Dataset entries below:

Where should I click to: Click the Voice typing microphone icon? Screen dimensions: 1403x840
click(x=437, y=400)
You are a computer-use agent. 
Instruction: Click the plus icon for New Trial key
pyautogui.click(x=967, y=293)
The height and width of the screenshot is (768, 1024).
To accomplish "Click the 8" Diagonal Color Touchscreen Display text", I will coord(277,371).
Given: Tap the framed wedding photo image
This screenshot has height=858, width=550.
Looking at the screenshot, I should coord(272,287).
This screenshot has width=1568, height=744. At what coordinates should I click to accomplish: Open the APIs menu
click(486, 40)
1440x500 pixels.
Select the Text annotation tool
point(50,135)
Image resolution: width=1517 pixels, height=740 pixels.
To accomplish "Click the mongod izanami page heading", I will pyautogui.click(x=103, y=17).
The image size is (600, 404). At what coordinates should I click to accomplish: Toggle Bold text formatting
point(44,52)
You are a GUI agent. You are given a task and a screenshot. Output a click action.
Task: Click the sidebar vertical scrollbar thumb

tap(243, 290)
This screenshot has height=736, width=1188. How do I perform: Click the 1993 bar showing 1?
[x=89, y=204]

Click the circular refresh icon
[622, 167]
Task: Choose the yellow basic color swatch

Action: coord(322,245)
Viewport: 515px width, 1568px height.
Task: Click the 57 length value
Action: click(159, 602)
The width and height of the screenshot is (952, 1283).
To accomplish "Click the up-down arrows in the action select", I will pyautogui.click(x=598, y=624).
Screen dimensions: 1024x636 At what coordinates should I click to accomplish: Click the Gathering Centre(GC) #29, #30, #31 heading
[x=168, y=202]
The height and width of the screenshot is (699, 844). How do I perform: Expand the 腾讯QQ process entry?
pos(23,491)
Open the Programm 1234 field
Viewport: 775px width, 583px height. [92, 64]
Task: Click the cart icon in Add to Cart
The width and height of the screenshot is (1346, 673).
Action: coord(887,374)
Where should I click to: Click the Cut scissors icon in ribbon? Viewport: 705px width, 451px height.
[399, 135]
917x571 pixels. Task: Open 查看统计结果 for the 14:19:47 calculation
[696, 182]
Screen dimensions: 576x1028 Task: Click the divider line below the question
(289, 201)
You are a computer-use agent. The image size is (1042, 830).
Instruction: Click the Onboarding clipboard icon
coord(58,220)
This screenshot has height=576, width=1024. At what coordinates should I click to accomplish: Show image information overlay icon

End of Dataset entries.

Each record above should be transcribed exactly.

Where should I click to: Click the Voice typing microphone icon? Screen dimensions: 1403x840
click(x=437, y=400)
You are a computer-use agent. 
Instruction: Click the plus icon for New Trial key
pyautogui.click(x=967, y=293)
The height and width of the screenshot is (768, 1024).
To accomplish "Click the 8" Diagonal Color Touchscreen Display text", I will coord(277,371).
Given: Tap the framed wedding photo image
This screenshot has height=858, width=550.
Looking at the screenshot, I should coord(272,287).
This screenshot has width=1568, height=744. At what coordinates should I click to accomplish: Open the APIs menu
click(486, 40)
1440x500 pixels.
Select the Text annotation tool
point(50,135)
Image resolution: width=1517 pixels, height=740 pixels.
To accomplish "Click the mongod izanami page heading", I will pyautogui.click(x=103, y=17).
The image size is (600, 404). At what coordinates should I click to accomplish: Toggle Bold text formatting
point(44,52)
You are a GUI agent. You are given a task and a screenshot. Output a click action.
Task: Click the sidebar vertical scrollbar thumb

tap(243, 290)
This screenshot has height=736, width=1188. How do I perform: Click the 1993 bar showing 1?
[x=89, y=204]

Click the circular refresh icon
[622, 167]
Task: Choose the yellow basic color swatch

Action: coord(322,245)
Viewport: 515px width, 1568px height.
Task: Click the 57 length value
Action: click(159, 602)
The width and height of the screenshot is (952, 1283).
To accomplish "Click the up-down arrows in the action select", I will pyautogui.click(x=598, y=624).
Screen dimensions: 1024x636 At what coordinates should I click to accomplish: Click the Gathering Centre(GC) #29, #30, #31 heading
[x=168, y=202]
The height and width of the screenshot is (699, 844). How do I perform: Expand the 腾讯QQ process entry?
pos(23,491)
Open the Programm 1234 field
Viewport: 775px width, 583px height. [92, 64]
Task: Click the cart icon in Add to Cart
The width and height of the screenshot is (1346, 673).
Action: coord(887,374)
Where should I click to: Click the Cut scissors icon in ribbon? Viewport: 705px width, 451px height.
[399, 135]
917x571 pixels. Task: Open 查看统计结果 for the 14:19:47 calculation
[696, 182]
Screen dimensions: 576x1028 Task: Click the divider line below the question
(289, 201)
You are a computer-use agent. The image size is (1042, 830).
Instruction: Click the Onboarding clipboard icon
coord(58,220)
This screenshot has height=576, width=1024. At what coordinates should I click to accomplish: Show image information overlay icon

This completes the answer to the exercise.